Sein Team „ist charakterlich so gestrickt, dass es daraus Motivation zieht.“ Maus: „Es hätte ein bisschen einfacher sein können. Aber wir haben weiterhin alles selbst in der Hand. Das wird ein fantastisches Spiel.“ Der Coach hofft, die Partie in Wittingen „zum Heimspiel“ machen zu können. Fanbusse stehen jedenfalls bereit.

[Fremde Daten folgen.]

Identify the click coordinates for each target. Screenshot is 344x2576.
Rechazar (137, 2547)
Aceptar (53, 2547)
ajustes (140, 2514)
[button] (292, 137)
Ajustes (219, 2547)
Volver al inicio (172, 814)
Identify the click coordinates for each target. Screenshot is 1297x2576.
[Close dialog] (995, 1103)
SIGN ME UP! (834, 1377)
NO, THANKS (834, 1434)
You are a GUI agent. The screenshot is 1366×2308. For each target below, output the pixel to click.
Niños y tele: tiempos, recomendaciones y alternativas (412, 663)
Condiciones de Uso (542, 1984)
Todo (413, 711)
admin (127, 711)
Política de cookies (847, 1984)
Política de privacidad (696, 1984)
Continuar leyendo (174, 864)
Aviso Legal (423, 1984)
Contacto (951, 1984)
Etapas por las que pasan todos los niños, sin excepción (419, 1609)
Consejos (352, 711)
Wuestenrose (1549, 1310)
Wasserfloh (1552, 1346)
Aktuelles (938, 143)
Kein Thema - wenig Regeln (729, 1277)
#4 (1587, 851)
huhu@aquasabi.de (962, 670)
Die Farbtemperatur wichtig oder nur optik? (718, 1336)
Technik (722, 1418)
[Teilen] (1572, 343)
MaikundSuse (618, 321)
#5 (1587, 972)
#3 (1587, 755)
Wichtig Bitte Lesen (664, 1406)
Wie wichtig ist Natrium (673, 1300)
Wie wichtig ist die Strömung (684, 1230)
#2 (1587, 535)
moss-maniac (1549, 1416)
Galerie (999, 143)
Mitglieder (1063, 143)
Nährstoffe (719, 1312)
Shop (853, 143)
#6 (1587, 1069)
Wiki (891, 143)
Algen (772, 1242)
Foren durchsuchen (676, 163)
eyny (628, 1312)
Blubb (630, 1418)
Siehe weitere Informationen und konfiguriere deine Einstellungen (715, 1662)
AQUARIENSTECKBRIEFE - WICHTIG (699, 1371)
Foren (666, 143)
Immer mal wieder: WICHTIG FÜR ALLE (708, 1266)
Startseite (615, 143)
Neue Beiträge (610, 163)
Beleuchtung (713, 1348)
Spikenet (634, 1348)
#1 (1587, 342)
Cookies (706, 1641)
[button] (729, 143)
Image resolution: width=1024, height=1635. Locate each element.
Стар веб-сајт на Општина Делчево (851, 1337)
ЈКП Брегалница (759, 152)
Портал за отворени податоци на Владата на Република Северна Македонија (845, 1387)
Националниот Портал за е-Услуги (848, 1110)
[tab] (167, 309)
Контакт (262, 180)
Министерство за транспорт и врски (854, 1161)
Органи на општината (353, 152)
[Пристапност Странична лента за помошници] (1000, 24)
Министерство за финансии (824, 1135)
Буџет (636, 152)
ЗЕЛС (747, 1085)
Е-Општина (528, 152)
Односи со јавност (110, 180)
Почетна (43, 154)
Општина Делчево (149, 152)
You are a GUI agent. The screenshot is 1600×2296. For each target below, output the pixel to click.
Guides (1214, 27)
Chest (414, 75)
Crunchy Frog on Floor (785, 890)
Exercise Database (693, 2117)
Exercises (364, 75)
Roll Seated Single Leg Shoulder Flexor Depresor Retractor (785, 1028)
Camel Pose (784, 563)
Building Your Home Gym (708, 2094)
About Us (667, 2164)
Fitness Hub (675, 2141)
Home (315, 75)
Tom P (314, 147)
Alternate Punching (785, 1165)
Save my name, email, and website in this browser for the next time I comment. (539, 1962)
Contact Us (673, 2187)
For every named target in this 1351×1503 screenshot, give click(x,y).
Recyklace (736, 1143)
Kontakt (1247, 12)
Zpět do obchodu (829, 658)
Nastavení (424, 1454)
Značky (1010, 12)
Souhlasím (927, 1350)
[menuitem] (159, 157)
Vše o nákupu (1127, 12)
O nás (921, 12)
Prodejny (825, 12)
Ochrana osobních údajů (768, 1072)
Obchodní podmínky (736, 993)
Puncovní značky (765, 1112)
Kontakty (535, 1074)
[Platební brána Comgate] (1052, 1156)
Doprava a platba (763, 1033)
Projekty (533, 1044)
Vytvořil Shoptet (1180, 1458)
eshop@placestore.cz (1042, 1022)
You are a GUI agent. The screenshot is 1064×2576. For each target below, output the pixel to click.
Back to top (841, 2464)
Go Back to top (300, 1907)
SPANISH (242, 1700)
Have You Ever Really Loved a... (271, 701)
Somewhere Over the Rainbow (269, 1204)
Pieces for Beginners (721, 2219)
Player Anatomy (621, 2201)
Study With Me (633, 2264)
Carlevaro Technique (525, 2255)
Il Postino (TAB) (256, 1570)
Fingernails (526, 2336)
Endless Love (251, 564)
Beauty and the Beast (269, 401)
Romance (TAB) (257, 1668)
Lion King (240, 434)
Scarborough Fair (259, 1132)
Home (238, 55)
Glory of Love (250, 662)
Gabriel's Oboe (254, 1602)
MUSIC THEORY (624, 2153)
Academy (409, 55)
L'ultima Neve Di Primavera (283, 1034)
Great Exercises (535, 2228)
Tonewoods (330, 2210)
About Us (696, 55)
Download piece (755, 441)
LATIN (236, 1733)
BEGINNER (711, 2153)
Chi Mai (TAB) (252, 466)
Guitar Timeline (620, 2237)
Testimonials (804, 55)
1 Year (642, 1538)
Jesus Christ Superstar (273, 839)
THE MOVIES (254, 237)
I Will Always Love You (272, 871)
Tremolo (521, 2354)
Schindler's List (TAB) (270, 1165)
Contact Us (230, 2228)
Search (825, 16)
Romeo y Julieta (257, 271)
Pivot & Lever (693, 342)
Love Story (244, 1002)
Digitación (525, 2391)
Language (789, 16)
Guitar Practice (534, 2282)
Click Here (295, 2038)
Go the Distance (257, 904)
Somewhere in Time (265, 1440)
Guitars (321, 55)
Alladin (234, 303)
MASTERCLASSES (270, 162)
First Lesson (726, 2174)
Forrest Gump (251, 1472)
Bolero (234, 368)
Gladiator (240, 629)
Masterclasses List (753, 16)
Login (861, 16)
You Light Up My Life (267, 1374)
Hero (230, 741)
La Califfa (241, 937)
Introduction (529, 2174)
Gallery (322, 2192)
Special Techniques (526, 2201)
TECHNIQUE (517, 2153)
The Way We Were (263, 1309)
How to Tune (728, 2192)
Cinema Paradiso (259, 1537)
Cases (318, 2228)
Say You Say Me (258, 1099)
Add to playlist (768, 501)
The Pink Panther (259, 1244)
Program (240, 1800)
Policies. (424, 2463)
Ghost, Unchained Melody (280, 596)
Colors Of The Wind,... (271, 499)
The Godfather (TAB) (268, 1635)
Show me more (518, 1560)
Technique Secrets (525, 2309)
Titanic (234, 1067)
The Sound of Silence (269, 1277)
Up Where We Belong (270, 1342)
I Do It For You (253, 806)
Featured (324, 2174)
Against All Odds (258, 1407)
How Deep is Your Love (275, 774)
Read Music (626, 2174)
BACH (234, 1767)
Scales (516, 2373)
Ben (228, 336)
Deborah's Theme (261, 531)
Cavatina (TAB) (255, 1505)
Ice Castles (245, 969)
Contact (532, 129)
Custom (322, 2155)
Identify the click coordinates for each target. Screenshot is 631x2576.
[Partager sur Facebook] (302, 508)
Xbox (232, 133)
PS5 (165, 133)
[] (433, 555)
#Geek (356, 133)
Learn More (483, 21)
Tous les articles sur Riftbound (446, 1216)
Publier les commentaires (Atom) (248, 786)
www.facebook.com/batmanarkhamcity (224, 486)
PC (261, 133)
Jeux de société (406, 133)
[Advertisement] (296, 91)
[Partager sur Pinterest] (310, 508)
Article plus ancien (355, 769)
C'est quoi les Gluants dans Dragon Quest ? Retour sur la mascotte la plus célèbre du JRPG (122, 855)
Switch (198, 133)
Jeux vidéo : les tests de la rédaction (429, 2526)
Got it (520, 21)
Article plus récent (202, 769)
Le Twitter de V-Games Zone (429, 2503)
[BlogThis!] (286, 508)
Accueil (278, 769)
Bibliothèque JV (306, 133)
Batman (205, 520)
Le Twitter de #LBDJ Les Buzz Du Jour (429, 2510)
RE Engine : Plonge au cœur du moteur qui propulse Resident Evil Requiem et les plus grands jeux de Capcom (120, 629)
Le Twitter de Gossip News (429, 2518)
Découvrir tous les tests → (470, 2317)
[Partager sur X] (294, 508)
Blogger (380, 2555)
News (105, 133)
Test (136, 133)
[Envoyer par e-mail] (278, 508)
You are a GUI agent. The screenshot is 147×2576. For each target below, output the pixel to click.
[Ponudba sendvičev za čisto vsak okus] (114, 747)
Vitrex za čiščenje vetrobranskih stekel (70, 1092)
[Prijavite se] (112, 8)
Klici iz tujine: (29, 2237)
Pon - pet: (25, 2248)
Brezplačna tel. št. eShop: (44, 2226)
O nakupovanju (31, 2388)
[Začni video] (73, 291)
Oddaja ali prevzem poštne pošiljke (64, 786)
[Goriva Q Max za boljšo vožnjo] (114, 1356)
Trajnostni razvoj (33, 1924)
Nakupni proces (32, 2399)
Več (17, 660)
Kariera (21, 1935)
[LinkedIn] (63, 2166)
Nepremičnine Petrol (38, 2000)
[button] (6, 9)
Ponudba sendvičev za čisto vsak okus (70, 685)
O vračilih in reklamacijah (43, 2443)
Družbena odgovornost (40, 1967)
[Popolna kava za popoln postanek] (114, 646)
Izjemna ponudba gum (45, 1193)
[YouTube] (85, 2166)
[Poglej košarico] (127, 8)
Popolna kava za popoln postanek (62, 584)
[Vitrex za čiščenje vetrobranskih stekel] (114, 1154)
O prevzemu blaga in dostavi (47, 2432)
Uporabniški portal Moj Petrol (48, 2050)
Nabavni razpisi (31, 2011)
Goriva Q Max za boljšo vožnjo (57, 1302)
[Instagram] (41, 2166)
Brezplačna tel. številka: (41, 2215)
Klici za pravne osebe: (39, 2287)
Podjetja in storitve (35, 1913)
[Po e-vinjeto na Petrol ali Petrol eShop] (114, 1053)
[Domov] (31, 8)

Wie berichtet, hat der TVU gegen Vorsfelde II Marius Eder eingesetzt. Er hatte aber „vergessen“, den Namen des Kapitäns vor der Partie in den mit 14 Akteuren bereits vollzähligen Spielberichtsbogen einzutragen. Der Fehler wäre wohl ohnehin aufgeflogen, tat dies aber gleich nach Spielbeginn. Eder versenkte einen Siebenmeter zur 3:2-Führung, das Kampfgericht konnte den Schützen im Spielprotokoll nicht zuordnen. Maus: „Natürlich waren alle enttäuscht.“

Wittingen/Stöcken nahm den TVU-Fauxpas zur Kenntnis: „Für uns hat das keine Bewandtnis. Man muss bei sich selbst bleiben. Für Uelzen ist das natürlich bedauerlich“, hatte SG VfL-Trainer Manfred Busch erklärt.

HINTERGRUND: Weshalb dem TV Uelzen die Siegpunkte aberkannt werden

Die Rechtslage ist eindeutig, erfährt das IK von Stefan Hüdepohl. Der ehemalige TVU-Oberligaspieler und -trainer ist Präsident des Handballverbandes Niedersachsen-Bremen (HVNB). Der Uelzener: „Wären nur maximal 13 Spieler im Spielprotokoll eingetragen gewesen, hätte das Kampfgericht Marius Eder nachgetragen. Der Offizielle A hätte eine Verwarnung erhalten – und die Sache wäre erledigt gewesen.“

Die Regel 4, Ziffer 1 der HVNB-Spielordnung regelt, dass eine Mannschaft aus bis zu 14 Spielern besteht. Die Namen sind ins Spielprotokoll einzutragen. Der TVU hatte gegen MTV Vorsfelde II bereits 14 Akteure gelistet, sodass Eder der 15. gewesen wäre. Da das nach Regel 4 nicht zulässig ist, konnte der Kapitän für das Spiel keine Teilnahmeberechtigung erlangen. Mit seinem Mitwirken ist der Tatbestand „Teilnahme eines nicht teilnahmeberechtigten Spielers“ erfüllt, erklärt Hüdepohl. Nach Paragraf 50 Absatz 1h der Spielordnung (Sonderfälle des Spielverlustes – Spielverlustwertung) ist ein Spiel mit 0:0 Toren und 0:2 Punkten als verloren zu werden, wenn „nicht teilnahmeberechtigte Spieler mitwirken“. Eder konnte für die Partie keine Teilnahmeberechtigung mehr erlangen.